February 10, 2016 12:13 PM
The Supreme Court has ruled the Obama Administration overstepped its authority with new EPA regulations that would affect the coal fueled power plants. This has direct implications for Georgia, and looks to be setting up a possible trend where the Supreme Court begins to assert its own power in an attempt to contain the powers of the Executive branch. First with Georgia:
The move by the court’s five conservative members was a shock to environmentalists, who had hoped the justices would deny — as a federal appeals court did last month — a petition filed by 29 mostly Republican-led states and industry leaders.
Now the Environmental Protection Agency must halt enforcement of the so-called “Clean Power Plan” until the U.S. Court of Appeals for the D.C. Circuit decides on the merits of the GOP-industry lawsuit against it. Oral arguments are set for early June.
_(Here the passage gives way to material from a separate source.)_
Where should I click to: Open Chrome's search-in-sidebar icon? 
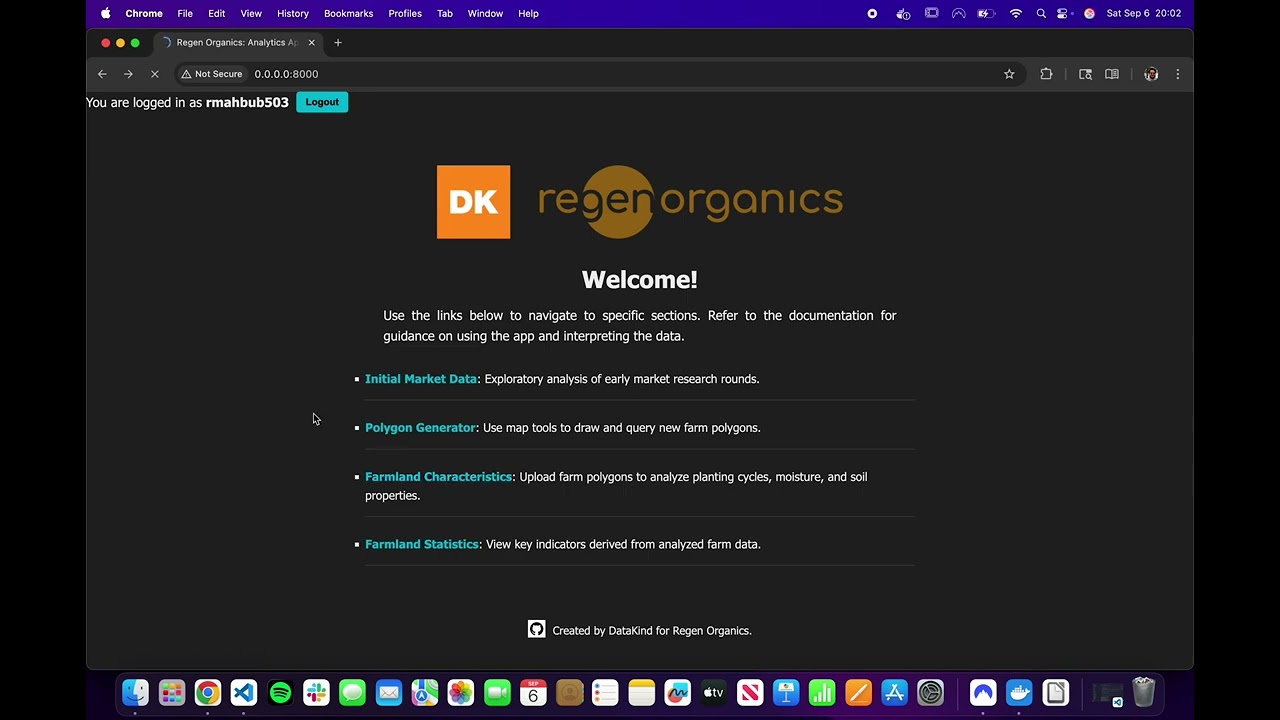tap(1085, 74)
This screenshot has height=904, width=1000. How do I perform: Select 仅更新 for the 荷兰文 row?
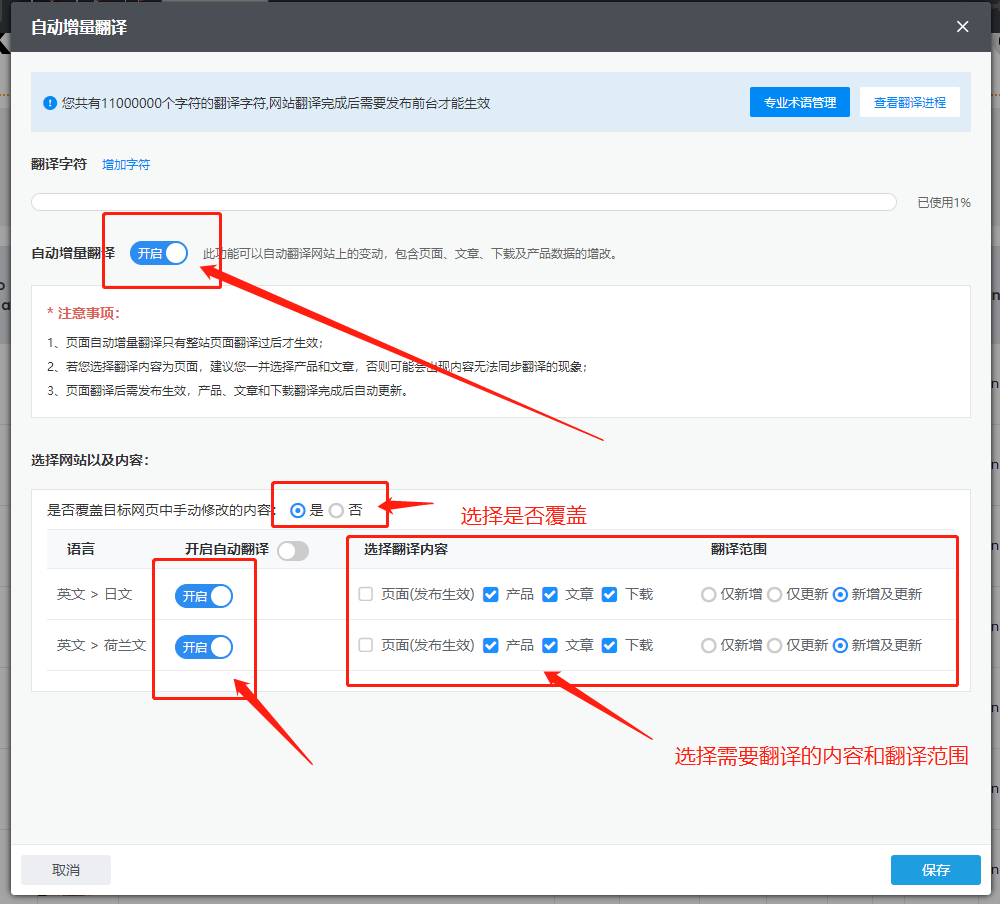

Even if the plan is upheld at the lower court, it could not be implemented until the Supreme Court has had the final word. That likely would push the battle into 2017 or beyond.
One of the states backing the lawsuit is Georgia, with Attorney General Sam Olens sending this reaction over:
“This is a victory against an out of control Environmental Protection Agency. We will continue to fight this executive overreach which will put Americans out of work and drive up the cost of electricity for consumers.”
25 States challenged the EPA’s power plan on Oct. 23, 2015, the day it was published. The states argue the EPA exceeded its authority by double regulating coal-fired power plants and forcing states to fundamentally shift their energy portfolios away from coal-fired generation among other reasons.
The West Virginia Attorney General Patrick Morrisey was also instrumental in the fight as his state is in the heart of coal country, noting “Unfortunately, the impact of the regulation has already been felt in the Mountain State.”
Georgia’s PSC members that regulate new plant construction have long favored a diversified basket of sources to produce power, but have lamented the increasing coal regulations with at least one PSC member privately citing the regs as reason he would never vote to approve construction of another coal powered plant.
There’s a bigger issue here that is less Georgia specific and much more related to our ongoing Presidential election. Those looking at this as a “loss” for the Obama administration are missing the point. The President will not be in office one year from now. It could very easily be a President from a different party. There’s still a chance it could be the authoritarian Donald Trump. Does that interest you in limits on executive power? Good, let’s continue.
The Supreme Court is also set to review the President’s decision to not enforce certain immigration laws. Another proposed rule from the Army Corps of Engineers and the EPA regarding the Waters of the United States has been given an indefinite stay from implementation from a federal judge and may be headed toward SCOTUS for a ruling as well.
The overall point in the above pattern is this: There are many who believe it is Congress that is supposed to be overruling the President and keeping his powers in check. While they do have some tools at their disposal, the courts are a separate but equal branch of the federal government. And it looks like they’re willing to exert some authority over the Presidency to keep the powers within their constitutional guidelines. This is a route that needs to be traveled more often, rather than continuous speeches from the legislative branch by those who have neither the power nor the strategy to stop many of the abuses.